Eric Rieder, a partner and securities litigator at US law firm Bryan Cave Leighton Paisner, pointed out that while securities regulations made extensive requirements around the disclosure of “critical” or “material” information, there are constant disputes over the interpretation of these terms. “Materiality depends on facts and circumstances,” he told me.
In any case, it’s worth noting that the US companies have published much lower estimates of the present-day value of their clean-up liabilities compared with their European peers. According to my analysis of their latest annual reports, the seven US companies mentioned above reported an aggregate $38.9bn in such liabilities, worth 3.8 per cent of their total assets. The figure reported by the six European companies was $90.2bn, or 6.7 per cent of assets.

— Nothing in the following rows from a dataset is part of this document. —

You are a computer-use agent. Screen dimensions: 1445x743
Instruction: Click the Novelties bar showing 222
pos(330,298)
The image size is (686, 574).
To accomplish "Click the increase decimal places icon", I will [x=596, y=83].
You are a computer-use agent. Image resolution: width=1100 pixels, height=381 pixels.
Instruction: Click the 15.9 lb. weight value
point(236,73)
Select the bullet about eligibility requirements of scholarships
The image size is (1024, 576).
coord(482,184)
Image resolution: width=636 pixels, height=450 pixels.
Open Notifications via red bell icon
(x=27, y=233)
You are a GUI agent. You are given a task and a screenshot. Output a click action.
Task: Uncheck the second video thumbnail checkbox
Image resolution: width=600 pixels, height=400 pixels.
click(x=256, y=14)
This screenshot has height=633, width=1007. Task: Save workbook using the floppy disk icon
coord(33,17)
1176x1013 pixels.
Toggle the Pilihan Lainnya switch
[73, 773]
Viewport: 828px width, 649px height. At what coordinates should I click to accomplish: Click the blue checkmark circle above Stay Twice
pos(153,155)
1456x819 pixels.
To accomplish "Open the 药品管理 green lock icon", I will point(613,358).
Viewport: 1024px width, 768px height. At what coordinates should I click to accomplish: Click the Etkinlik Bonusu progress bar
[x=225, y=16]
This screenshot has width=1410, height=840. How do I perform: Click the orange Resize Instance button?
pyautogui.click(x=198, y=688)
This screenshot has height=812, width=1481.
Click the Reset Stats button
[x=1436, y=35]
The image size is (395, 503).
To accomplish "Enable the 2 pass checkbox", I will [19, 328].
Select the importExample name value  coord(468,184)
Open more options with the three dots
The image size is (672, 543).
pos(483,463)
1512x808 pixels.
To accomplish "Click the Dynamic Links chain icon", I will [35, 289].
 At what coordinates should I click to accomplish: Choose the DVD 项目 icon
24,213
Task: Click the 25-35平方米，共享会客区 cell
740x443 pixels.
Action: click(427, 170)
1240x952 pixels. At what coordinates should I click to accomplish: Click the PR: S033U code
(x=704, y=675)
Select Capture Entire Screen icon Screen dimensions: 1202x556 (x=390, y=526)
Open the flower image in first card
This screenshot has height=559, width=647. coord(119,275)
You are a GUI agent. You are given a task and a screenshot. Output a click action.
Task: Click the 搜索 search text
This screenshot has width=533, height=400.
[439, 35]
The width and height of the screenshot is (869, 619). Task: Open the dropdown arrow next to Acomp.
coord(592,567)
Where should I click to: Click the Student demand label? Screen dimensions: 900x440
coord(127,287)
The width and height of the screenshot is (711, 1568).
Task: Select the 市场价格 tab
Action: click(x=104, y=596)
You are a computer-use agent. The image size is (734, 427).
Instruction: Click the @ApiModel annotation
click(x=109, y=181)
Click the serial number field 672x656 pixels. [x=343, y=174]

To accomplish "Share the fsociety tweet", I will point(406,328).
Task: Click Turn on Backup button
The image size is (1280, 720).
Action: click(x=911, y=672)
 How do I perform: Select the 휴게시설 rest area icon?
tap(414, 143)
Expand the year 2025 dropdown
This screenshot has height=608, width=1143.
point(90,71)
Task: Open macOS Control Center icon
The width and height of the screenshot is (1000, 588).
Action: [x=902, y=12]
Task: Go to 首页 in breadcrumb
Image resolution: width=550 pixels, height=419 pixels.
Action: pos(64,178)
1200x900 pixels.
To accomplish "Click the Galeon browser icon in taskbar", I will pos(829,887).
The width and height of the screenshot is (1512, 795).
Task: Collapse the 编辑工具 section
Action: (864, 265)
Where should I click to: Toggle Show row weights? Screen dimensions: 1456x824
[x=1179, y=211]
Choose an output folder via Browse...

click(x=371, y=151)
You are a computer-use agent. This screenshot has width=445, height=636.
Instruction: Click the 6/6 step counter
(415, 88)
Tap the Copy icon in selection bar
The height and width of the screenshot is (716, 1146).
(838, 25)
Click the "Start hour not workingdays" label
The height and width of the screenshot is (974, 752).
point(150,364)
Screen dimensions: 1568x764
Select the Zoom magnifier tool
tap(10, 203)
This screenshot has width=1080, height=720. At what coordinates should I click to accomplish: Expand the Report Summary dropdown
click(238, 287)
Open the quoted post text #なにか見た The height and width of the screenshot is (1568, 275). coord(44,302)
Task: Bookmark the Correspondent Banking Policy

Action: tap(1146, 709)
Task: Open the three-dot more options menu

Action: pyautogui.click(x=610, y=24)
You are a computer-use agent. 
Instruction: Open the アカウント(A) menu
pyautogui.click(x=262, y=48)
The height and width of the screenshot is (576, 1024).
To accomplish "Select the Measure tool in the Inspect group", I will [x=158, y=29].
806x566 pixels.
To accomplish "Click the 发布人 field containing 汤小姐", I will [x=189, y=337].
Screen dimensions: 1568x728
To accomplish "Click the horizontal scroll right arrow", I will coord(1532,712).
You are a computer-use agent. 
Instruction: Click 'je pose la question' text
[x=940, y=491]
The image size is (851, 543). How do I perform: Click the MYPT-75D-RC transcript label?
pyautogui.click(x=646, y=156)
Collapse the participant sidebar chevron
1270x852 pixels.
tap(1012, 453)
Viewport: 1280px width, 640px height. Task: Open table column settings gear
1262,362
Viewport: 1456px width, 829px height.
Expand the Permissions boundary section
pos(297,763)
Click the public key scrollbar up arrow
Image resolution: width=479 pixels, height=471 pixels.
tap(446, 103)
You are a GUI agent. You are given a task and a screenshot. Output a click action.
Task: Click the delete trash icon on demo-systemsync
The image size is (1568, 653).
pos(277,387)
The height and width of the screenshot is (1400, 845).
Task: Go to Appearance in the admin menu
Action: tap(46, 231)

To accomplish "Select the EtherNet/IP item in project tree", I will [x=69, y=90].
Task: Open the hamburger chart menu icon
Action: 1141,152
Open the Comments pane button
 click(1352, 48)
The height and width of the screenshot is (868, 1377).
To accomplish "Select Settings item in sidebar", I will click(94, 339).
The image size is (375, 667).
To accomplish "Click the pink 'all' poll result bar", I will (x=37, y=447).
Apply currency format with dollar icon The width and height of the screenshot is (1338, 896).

This disparity alone clearly doesn’t prove that US companies have been using unduly optimistic assumptions in their calculations. There are other factors to consider, such as European environmental regulations that are in many respects stricter — and therefore potentially more expensive for companies — than in the US. But it may lend weight to the investor calls for transparency.
According to the investor group, the US companies’ current approach is inhibiting investors’ “ability to interpret and compare companies’ financial condition and operating performance, undermining our ability to allocate capital effectively”.
The US energy companies declined to comment, as did the SEC.
Every investor will have their own expectations about the pace of the world’s transition away from fossil fuels. It makes sense that those who invest in energy companies should want some sense of how far those businesses’ assumptions align with their own.